ISTRUZIONI DA SEGUIRE: Riscrivi in forma di elenco puntato il paragrafo dell'articolo sulla sentenza del Consiglio di Stato sugli OGM che comincia con «Il Consiglio di Stato ha infatti anche preventivamente bocciato». Conservane i fatti principali.

30 gennaio 2010 | Ernesto Vania

Occorrerà trovare altre scuse il Mipaaf per vietare la coltivazione di organismi geneticamente modificati in Italia ora che il Consiglio di Stato, con sentenza n. 183 del 19 gennaio 2010, ha dato ragione a un agricoltore che, volendo coltivare mais transgenico, si è visto opporre un rifiuto di fatto dal Mipaaf.

Il Ministero, nella circostanza, era stato molto diplomatico e non aveva espresso un vero e proprio diniego ma una semplice comunicazione di “non poter procedere all’istruttoria della richiesta di autorizzazione nelle more dell’adozione, da parte delle regioni, delle norme idonee a garantire la coesistenza tra colture convenzionali, biologiche e transgeniche (piani regionali)”.
Senza i piani regionali tutto era insabbiato e rimandato a data da destinarsi.

Una risposta che ha fatto scuola al Mipaaf che, fino ad oggi, ha giocato allo scaricabarile con la Conferenza delle Regioni, rea di non aver ancora emanato delle linee guida sulla coesistenza.

Settimana scorsa il passo da parte della Conferenza sembrava compiuto tanto che il 28 gennaio era prevista la ratifica del documento ma è tutto saltato, come abbiamo riportato (link esterno).

Un altro stop tecnico che consentiva di impedire la coltivazione di ogm in Italia senza tuttavia che alcuna normativa in merito fosse emessa, ovvero senza che l’Unione europea potesse aprire alcun procedimento contro il nostro Paese.
La classica soluzione all’italiana.

Il Consiglio di Stato ha tuttavia scombinato le carte.
Sì, perché dando ragione a Silvano Dalla Libera, maiscoltore friulano e vice presidente di Futuragra, una associazione di agricoltori favorevoli alle biotecnologie, toglie un’arma importante al Ministero che ora dovrà assumersi le proprie responsabilità politiche.

La sentenza del Consiglio di Stato non è infatti un via libera alla coltivazione di colture transgeniche, per ora nella Ue solo il discusso Mon810, ma obbliga il Ministero a trovare altri escamotage onde bloccare l’iter di approvazione alla coltivazione, e non sarà così semplice.

Il Consiglio di Stato ha infatti anche preventivamente bocciato il ricorso a generiche formule basate sul principio di precauzione.
Se il Ministero vorrà insomma negare l’autorizzazione al maiscoltore friulano, come ad altri, dovrà trovare riscontri, nella letteratura scientifica di rischi, specifici per il Mon810, relativi “alla salute umana o altri beni o diritti fondamentali”.
Dovrà anche fare in fretta in quanto la Corte ha stabilito un limite di novanta giorni per provvedere all’istanza di autorizzazione presentata.

La decisione, ora, passa alla politica perché se il Ministero può appellarsi alla clausola di salvaguardia, ovvero al principio di precauzione, adducendo vario materiale bibliografico è anche vero che la battaglia, dal punto di vista prettamente scientifico, è impari, avendo già l’Efsa (Ente per la sicurezza alimentare europea) dichiarato che non esistono fatti nuovi tali da giustificare un divieto alla coltivazione di questo mais.

I DATI:

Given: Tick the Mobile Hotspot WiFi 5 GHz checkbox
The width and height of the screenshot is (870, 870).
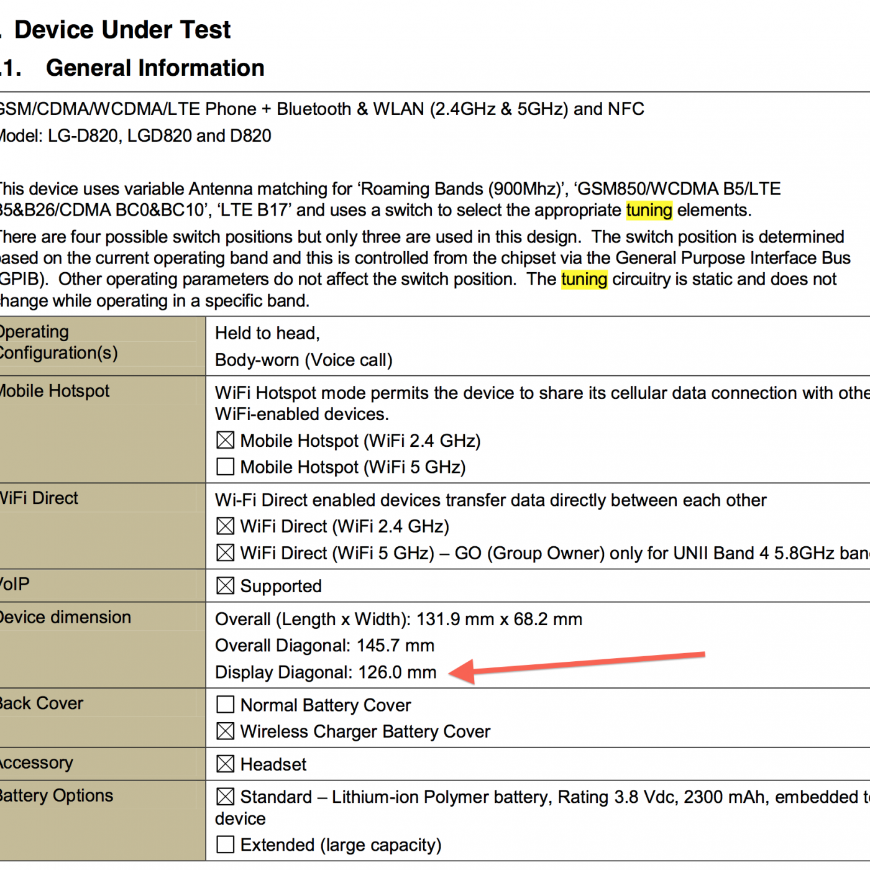Looking at the screenshot, I should [x=225, y=467].
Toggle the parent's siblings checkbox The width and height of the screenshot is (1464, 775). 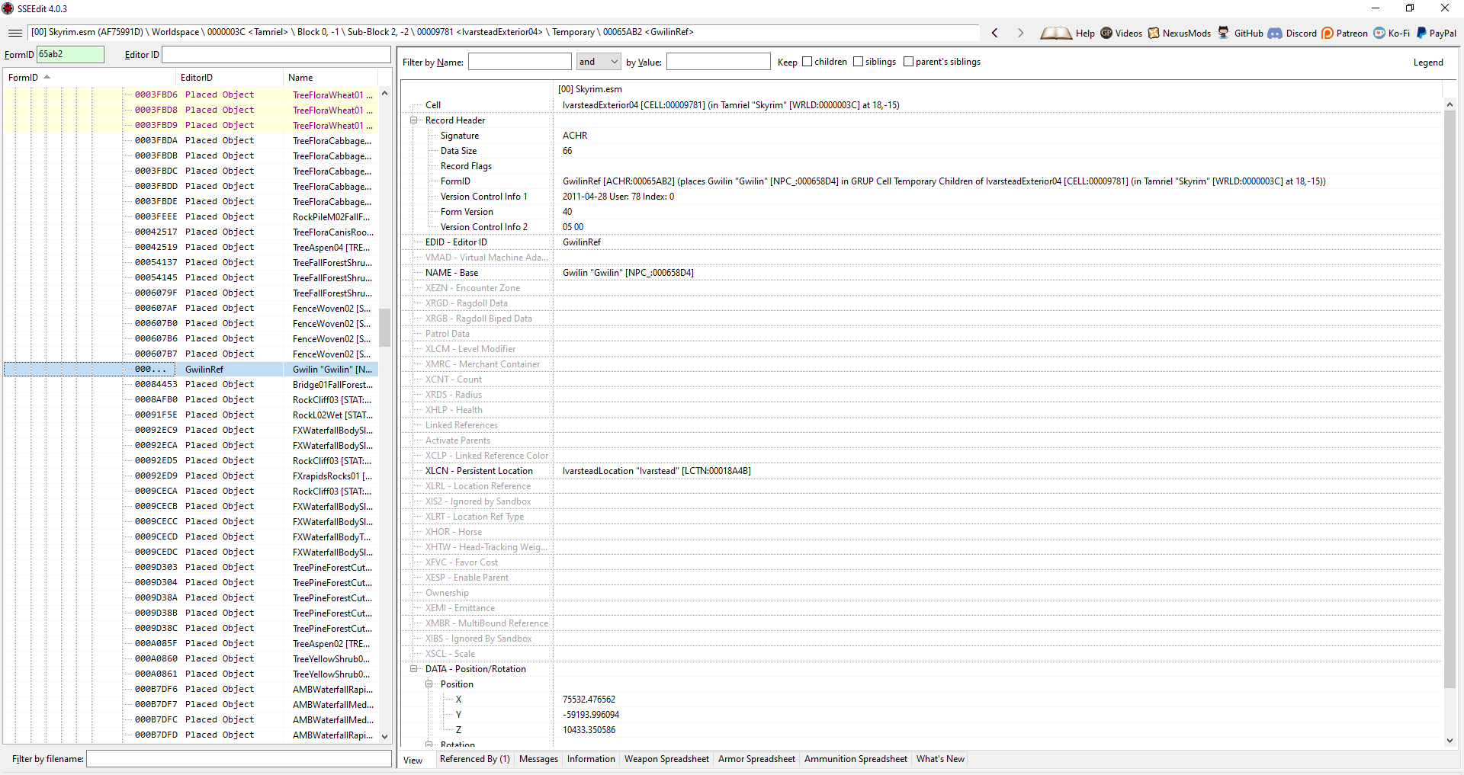[908, 62]
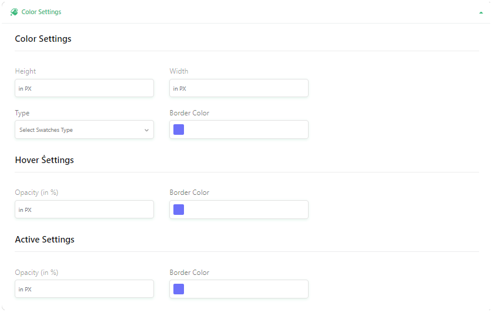Click the Active Settings section heading
The image size is (492, 312).
point(45,240)
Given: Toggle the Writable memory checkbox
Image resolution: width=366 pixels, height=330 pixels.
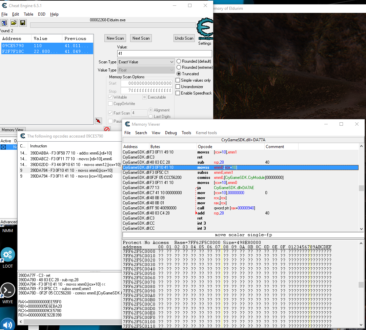Looking at the screenshot, I should [x=110, y=97].
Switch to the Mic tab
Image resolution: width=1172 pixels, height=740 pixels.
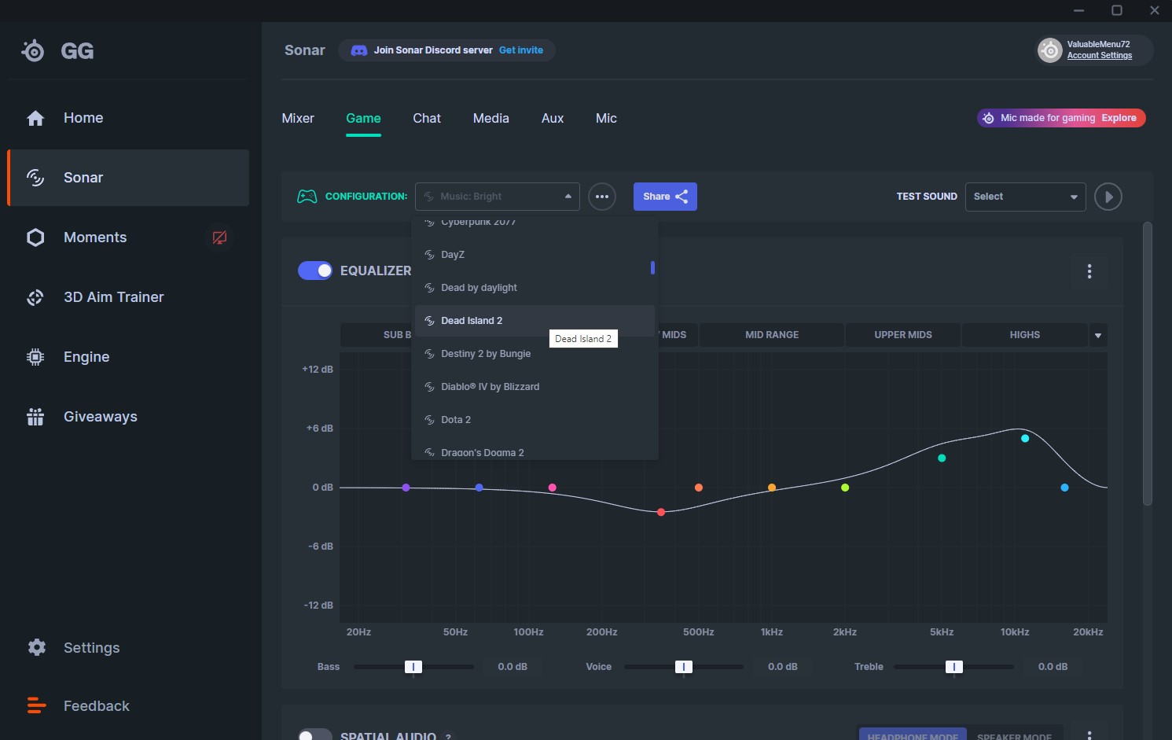pos(606,118)
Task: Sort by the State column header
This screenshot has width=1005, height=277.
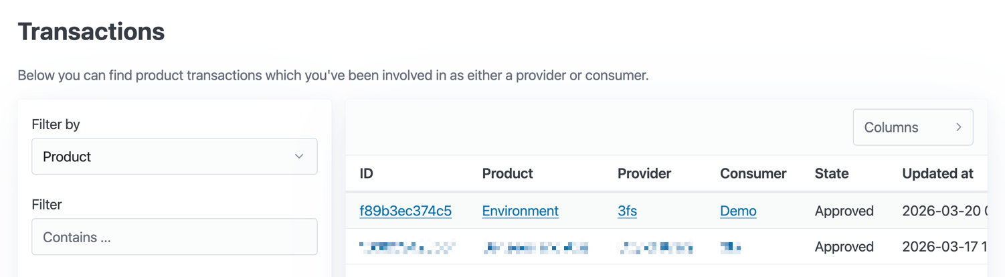Action: coord(831,174)
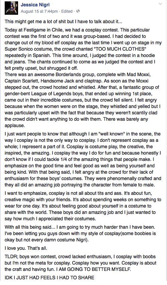Click the globe public-privacy icon
Screen dimensions: 167x285
78,11
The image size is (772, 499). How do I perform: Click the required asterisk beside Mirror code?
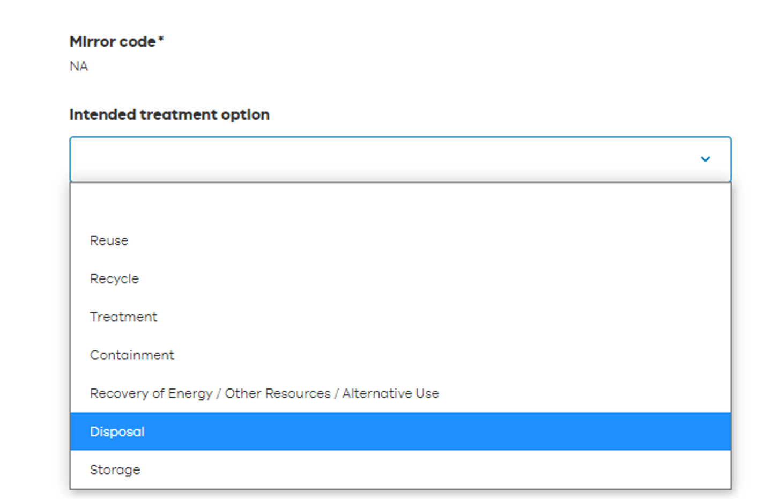click(161, 39)
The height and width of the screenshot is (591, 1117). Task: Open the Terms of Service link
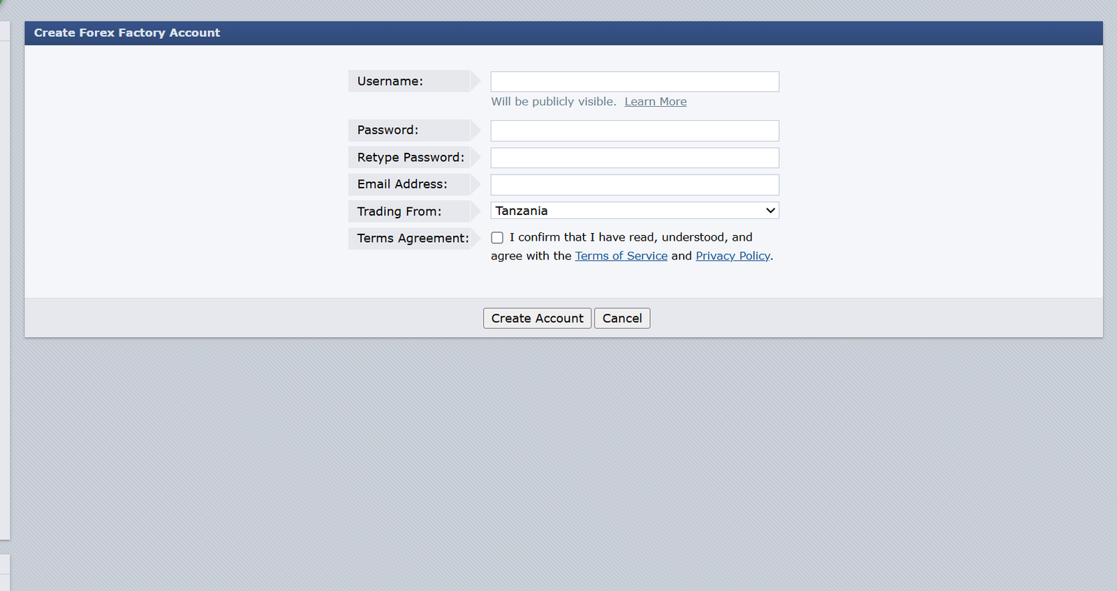pos(621,256)
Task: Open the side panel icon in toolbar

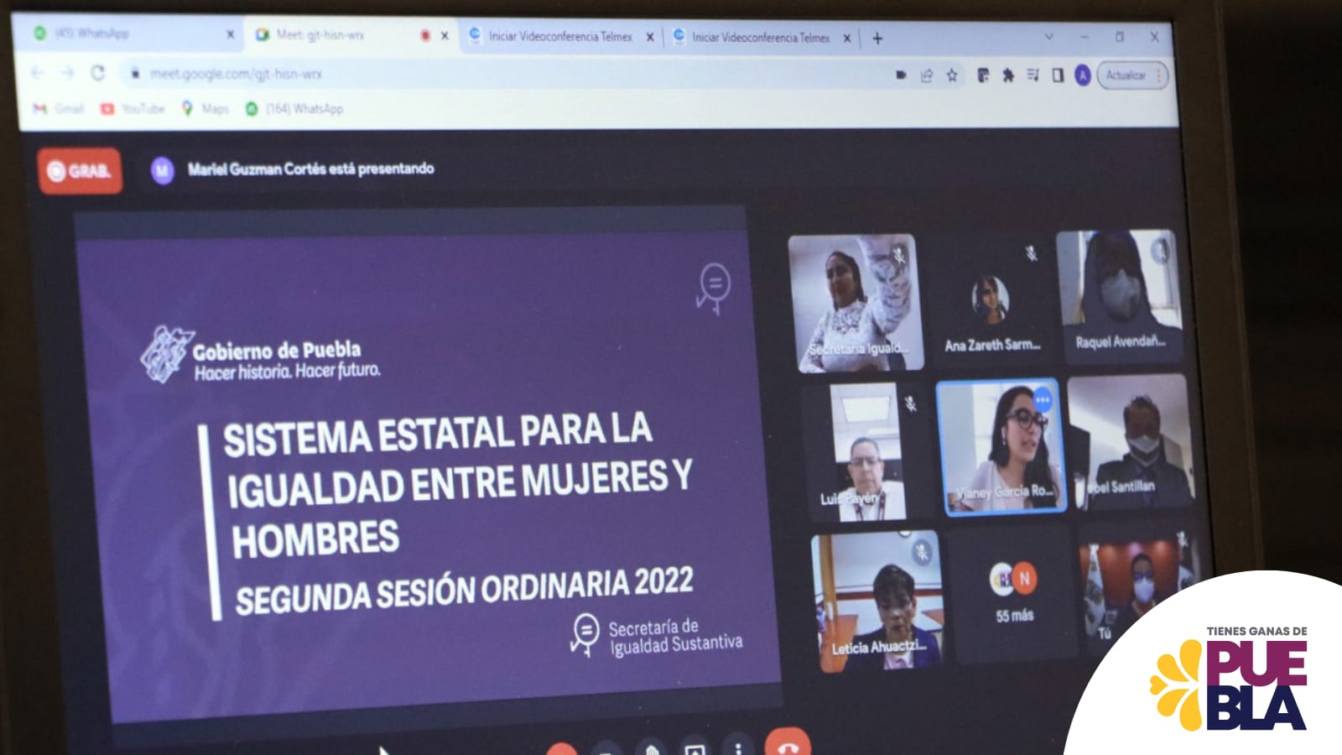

RISPOSTA:
- Il Consiglio di Stato ha respinto in anticipo il ricorso a formule generiche basate sul principio di precauzione.
- Per negare l'autorizzazione al maiscoltore friulano o ad altri, il Ministero dovrà trovare nella letteratura scientifica riscontri di rischi specifici per il Mon810, relativi alla salute umana o ad altri beni o diritti fondamentali.
- La Corte ha fissato un limite di novanta giorni per provvedere all'istanza di autorizzazione presentata.